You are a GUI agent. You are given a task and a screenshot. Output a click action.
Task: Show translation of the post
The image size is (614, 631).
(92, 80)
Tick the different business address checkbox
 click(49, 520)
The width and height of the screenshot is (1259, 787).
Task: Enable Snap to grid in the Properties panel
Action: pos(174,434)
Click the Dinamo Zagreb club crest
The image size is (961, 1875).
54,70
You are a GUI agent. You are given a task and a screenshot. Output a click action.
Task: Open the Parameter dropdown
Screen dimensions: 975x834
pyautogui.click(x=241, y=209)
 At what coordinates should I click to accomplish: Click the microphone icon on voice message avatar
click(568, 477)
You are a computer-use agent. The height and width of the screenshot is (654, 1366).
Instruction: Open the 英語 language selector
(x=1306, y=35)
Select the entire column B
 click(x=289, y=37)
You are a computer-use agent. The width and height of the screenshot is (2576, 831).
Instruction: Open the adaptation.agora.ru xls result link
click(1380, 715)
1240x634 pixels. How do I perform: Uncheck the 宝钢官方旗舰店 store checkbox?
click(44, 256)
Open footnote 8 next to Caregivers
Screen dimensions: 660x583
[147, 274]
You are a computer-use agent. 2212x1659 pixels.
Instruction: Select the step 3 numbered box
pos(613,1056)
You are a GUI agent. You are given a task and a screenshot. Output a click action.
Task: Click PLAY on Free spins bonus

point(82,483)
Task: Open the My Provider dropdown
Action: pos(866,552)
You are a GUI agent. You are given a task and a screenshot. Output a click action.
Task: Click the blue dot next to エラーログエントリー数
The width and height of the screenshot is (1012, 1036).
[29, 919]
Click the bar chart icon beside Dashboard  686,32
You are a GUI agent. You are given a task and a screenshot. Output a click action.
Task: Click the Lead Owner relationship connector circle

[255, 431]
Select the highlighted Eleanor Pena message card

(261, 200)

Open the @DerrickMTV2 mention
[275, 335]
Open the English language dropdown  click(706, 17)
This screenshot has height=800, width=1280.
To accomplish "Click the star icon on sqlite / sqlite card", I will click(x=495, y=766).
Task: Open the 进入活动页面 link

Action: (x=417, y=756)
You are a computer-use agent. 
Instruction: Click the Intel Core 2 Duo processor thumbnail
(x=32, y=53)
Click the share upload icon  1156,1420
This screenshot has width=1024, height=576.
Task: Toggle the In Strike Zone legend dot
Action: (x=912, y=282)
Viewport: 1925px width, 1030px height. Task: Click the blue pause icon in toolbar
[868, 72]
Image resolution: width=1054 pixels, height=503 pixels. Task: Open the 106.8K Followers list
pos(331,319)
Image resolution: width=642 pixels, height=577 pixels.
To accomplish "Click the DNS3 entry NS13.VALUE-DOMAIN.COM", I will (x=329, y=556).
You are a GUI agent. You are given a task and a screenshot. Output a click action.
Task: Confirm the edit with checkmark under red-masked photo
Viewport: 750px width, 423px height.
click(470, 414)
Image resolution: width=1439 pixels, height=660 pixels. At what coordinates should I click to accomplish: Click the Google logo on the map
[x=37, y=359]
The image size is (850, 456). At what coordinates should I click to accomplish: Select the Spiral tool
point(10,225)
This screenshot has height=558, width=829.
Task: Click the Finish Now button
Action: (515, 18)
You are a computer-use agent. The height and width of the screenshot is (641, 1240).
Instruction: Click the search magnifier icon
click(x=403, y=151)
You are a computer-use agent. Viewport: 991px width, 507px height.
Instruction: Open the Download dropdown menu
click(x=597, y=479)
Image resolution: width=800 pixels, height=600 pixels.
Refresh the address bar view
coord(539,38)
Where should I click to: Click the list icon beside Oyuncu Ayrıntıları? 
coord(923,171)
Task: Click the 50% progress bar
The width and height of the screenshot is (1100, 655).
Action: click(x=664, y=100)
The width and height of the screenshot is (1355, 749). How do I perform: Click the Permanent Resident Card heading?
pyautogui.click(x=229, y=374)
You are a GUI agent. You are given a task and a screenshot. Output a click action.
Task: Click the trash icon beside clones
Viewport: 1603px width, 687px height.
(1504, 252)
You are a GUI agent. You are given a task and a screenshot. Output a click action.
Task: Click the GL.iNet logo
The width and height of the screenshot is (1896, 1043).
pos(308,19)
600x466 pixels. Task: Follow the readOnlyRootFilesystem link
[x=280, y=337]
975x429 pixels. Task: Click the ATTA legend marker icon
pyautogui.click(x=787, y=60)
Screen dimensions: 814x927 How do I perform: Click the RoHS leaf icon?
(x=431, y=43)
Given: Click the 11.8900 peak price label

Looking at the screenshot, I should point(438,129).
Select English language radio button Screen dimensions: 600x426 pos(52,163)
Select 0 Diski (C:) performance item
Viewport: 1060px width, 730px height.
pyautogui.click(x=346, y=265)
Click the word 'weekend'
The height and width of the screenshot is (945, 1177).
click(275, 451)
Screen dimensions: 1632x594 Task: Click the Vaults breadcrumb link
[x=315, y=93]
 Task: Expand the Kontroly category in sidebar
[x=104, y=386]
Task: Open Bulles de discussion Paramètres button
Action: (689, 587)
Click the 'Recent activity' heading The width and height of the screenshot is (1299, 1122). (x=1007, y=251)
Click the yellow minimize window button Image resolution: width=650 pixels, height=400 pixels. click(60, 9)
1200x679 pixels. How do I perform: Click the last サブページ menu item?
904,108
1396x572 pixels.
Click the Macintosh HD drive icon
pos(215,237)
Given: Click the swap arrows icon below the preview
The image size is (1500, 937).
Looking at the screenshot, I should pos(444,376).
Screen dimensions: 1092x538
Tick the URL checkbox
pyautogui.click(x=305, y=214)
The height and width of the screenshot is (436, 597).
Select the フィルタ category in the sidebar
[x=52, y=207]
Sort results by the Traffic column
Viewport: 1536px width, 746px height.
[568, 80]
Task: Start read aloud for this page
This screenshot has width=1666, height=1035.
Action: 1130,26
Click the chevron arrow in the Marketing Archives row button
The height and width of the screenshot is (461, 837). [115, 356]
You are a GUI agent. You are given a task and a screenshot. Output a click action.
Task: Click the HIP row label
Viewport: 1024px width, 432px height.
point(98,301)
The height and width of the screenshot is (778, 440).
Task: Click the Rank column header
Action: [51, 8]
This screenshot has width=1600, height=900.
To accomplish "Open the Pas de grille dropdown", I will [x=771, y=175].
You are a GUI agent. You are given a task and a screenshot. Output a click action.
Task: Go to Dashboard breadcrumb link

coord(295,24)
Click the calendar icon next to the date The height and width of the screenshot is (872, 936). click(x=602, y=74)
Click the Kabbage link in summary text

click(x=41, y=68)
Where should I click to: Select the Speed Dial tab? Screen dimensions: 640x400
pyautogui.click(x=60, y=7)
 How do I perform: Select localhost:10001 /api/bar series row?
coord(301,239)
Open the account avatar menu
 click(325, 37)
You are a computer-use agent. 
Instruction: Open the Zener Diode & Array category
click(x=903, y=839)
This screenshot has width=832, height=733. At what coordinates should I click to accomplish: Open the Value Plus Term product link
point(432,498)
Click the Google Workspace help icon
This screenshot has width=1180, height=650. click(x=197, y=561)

+--

• _Task statement_
Please repeat every entry, exactly as it was written.

• _Answer to the problem_
You are a GUI agent. You are given a task and a screenshot. Output a click action.
Task: Show translation of the post
The image size is (614, 631).
(92, 80)
Tick the different business address checkbox
 click(49, 520)
The width and height of the screenshot is (1259, 787).
Task: Enable Snap to grid in the Properties panel
Action: pos(174,434)
Click the Dinamo Zagreb club crest
The image size is (961, 1875).
54,70
You are a GUI agent. You are given a task and a screenshot. Output a click action.
Task: Open the Parameter dropdown
Screen dimensions: 975x834
pyautogui.click(x=241, y=209)
 At what coordinates should I click to accomplish: Click the microphone icon on voice message avatar
click(568, 477)
You are a computer-use agent. The height and width of the screenshot is (654, 1366).
Instruction: Open the 英語 language selector
(x=1306, y=35)
Select the entire column B
 click(x=289, y=37)
You are a computer-use agent. The width and height of the screenshot is (2576, 831).
Instruction: Open the adaptation.agora.ru xls result link
click(1380, 715)
1240x634 pixels. How do I perform: Uncheck the 宝钢官方旗舰店 store checkbox?
click(44, 256)
Open footnote 8 next to Caregivers
Screen dimensions: 660x583
[147, 274]
You are a computer-use agent. 2212x1659 pixels.
Instruction: Select the step 3 numbered box
pos(613,1056)
You are a GUI agent. You are given a task and a screenshot. Output a click action.
Task: Click PLAY on Free spins bonus

point(82,483)
Task: Open the My Provider dropdown
Action: pos(866,552)
You are a GUI agent. You are given a task and a screenshot. Output a click action.
Task: Click the blue dot next to エラーログエントリー数
The width and height of the screenshot is (1012, 1036).
[29, 919]
Click the bar chart icon beside Dashboard  686,32
You are a GUI agent. You are given a task and a screenshot. Output a click action.
Task: Click the Lead Owner relationship connector circle

[255, 431]
Select the highlighted Eleanor Pena message card

(261, 200)

Open the @DerrickMTV2 mention
[275, 335]
Open the English language dropdown  click(706, 17)
This screenshot has height=800, width=1280.
To accomplish "Click the star icon on sqlite / sqlite card", I will click(x=495, y=766).
Task: Open the 进入活动页面 link

Action: (x=417, y=756)
You are a computer-use agent. 
Instruction: Click the Intel Core 2 Duo processor thumbnail
(x=32, y=53)
Click the share upload icon  1156,1420
This screenshot has width=1024, height=576.
Task: Toggle the In Strike Zone legend dot
Action: (x=912, y=282)
Viewport: 1925px width, 1030px height. Task: Click the blue pause icon in toolbar
[868, 72]
Image resolution: width=1054 pixels, height=503 pixels. Task: Open the 106.8K Followers list
pos(331,319)
Image resolution: width=642 pixels, height=577 pixels.
To accomplish "Click the DNS3 entry NS13.VALUE-DOMAIN.COM", I will (x=329, y=556).
You are a GUI agent. You are given a task and a screenshot. Output a click action.
Task: Confirm the edit with checkmark under red-masked photo
Viewport: 750px width, 423px height.
click(470, 414)
Image resolution: width=1439 pixels, height=660 pixels. At what coordinates should I click to accomplish: Click the Google logo on the map
[x=37, y=359]
The image size is (850, 456). At what coordinates should I click to accomplish: Select the Spiral tool
point(10,225)
This screenshot has height=558, width=829.
Task: Click the Finish Now button
Action: (515, 18)
You are a computer-use agent. The height and width of the screenshot is (641, 1240).
Instruction: Click the search magnifier icon
click(x=403, y=151)
You are a computer-use agent. Viewport: 991px width, 507px height.
Instruction: Open the Download dropdown menu
click(x=597, y=479)
Image resolution: width=800 pixels, height=600 pixels.
Refresh the address bar view
coord(539,38)
Where should I click to: Click the list icon beside Oyuncu Ayrıntıları? 
coord(923,171)
Task: Click the 50% progress bar
The width and height of the screenshot is (1100, 655).
Action: click(x=664, y=100)
The width and height of the screenshot is (1355, 749). How do I perform: Click the Permanent Resident Card heading?
pyautogui.click(x=229, y=374)
You are a GUI agent. You are given a task and a screenshot. Output a click action.
Task: Click the trash icon beside clones
Viewport: 1603px width, 687px height.
(1504, 252)
You are a GUI agent. You are given a task and a screenshot. Output a click action.
Task: Click the GL.iNet logo
The width and height of the screenshot is (1896, 1043).
pos(308,19)
600x466 pixels. Task: Follow the readOnlyRootFilesystem link
[x=280, y=337]
975x429 pixels. Task: Click the ATTA legend marker icon
pyautogui.click(x=787, y=60)
Screen dimensions: 814x927 How do I perform: Click the RoHS leaf icon?
(x=431, y=43)
Given: Click the 11.8900 peak price label

Looking at the screenshot, I should point(438,129).
Select English language radio button Screen dimensions: 600x426 pos(52,163)
Select 0 Diski (C:) performance item
Viewport: 1060px width, 730px height.
pyautogui.click(x=346, y=265)
Click the word 'weekend'
The height and width of the screenshot is (945, 1177).
click(275, 451)
Screen dimensions: 1632x594 Task: Click the Vaults breadcrumb link
[x=315, y=93]
 Task: Expand the Kontroly category in sidebar
[x=104, y=386]
Task: Open Bulles de discussion Paramètres button
Action: (689, 587)
Click the 'Recent activity' heading The width and height of the screenshot is (1299, 1122). (x=1007, y=251)
Click the yellow minimize window button Image resolution: width=650 pixels, height=400 pixels. click(60, 9)
1200x679 pixels. How do I perform: Click the last サブページ menu item?
904,108
1396x572 pixels.
Click the Macintosh HD drive icon
pos(215,237)
Given: Click the swap arrows icon below the preview
The image size is (1500, 937).
Looking at the screenshot, I should pos(444,376).
Screen dimensions: 1092x538
Tick the URL checkbox
pyautogui.click(x=305, y=214)
The height and width of the screenshot is (436, 597).
Select the フィルタ category in the sidebar
[x=52, y=207]
Sort results by the Traffic column
Viewport: 1536px width, 746px height.
[568, 80]
Task: Start read aloud for this page
This screenshot has width=1666, height=1035.
Action: 1130,26
Click the chevron arrow in the Marketing Archives row button
The height and width of the screenshot is (461, 837). [115, 356]
You are a GUI agent. You are given a task and a screenshot. Output a click action.
Task: Click the HIP row label
Viewport: 1024px width, 432px height.
point(98,301)
The height and width of the screenshot is (778, 440).
Task: Click the Rank column header
Action: [51, 8]
This screenshot has width=1600, height=900.
To accomplish "Open the Pas de grille dropdown", I will [x=771, y=175].
You are a GUI agent. You are given a task and a screenshot. Output a click action.
Task: Go to Dashboard breadcrumb link

coord(295,24)
Click the calendar icon next to the date The height and width of the screenshot is (872, 936). click(x=602, y=74)
Click the Kabbage link in summary text

click(x=41, y=68)
Where should I click to: Select the Speed Dial tab? Screen dimensions: 640x400
pyautogui.click(x=60, y=7)
 How do I perform: Select localhost:10001 /api/bar series row?
coord(301,239)
Open the account avatar menu
 click(325, 37)
You are a computer-use agent. 
Instruction: Open the Zener Diode & Array category
click(x=903, y=839)
This screenshot has width=832, height=733. At what coordinates should I click to accomplish: Open the Value Plus Term product link
point(432,498)
Click the Google Workspace help icon
This screenshot has width=1180, height=650. click(x=197, y=561)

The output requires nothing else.